Thanks for the great info. You are VERY informed! Do you know if there is a listing of Lyme-literate doctors online somewhere, so I can find one near us?

Yeah, 2 weeks of doxy is just not enough
4 weeks is ok if it is right after the bite. 6 weeks is better. But if it has been a longer time since the bite, like your DD, different combinations of abx are typically needed.
There are three forms that the bacteria takes on, spirochetal, cell-wall deficient, and cyst. Different abx are needed to treat the different forms.
To add into the treatment difficulties, each person reacts differently to the abx, so one cocktail might work for one person but not the other. Believe me, in my little family of four, we all have been on different protocols (and this being with only two doctors and my LLMD has treated the kids' LLMD!!) to varying degrees of success. It took my LLMD since 2008 to get me on one that is working. Name an abx and I will guarantee one of us has tried it. ound:

I wish I could help more, except to rec. getting an Igenix test done for Lyme, Bartonella, and Babesia. If she tests positive on any of them, the next step would be to find a Lyme literate dr for treatment.

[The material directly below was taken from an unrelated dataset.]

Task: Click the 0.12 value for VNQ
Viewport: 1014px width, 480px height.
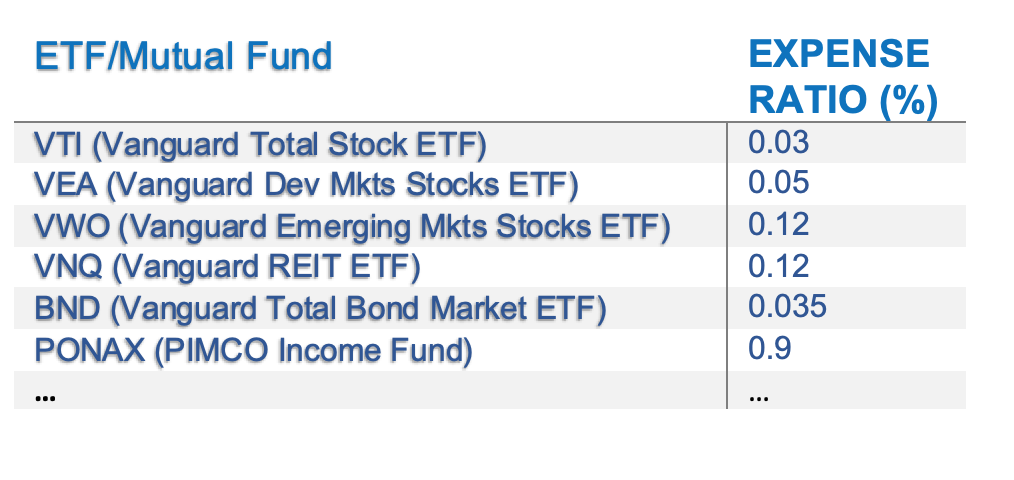Action: click(x=778, y=266)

Again, I apologize for making this sound so gloom and doom. But the upside is that the less time that a person is infected *greatly* improves chances of successful treatment. My fam is a "worst case scenario" in that my DH has mostly likely had this since the 70's, and I have had it for 20 years and my kids were born with it. That is along time for the damage to be done. But in "Lyme Years" your DD has amazing chances of beating this, if she does in fact have Lyme.

 

[faerywings]

It is very hard to find LLMDs becasue of the IDSA going after their licenses. No one uses last names at all when talking about them online.
Best bet is if you are on Facebook, see if there is a local Lyme group. Then you can ask for recommendations there. There is also a website where you can look too, but I can't rememebr which one that was. Check out ILADS.org -- they should have info there.

Be warned- most LLMDs do not take insurance b/c of the politics and BS of the IDSA. Toooo crazy to do the whole run down here, but if you have time, watch "Under our Skin" to get the whole background on this.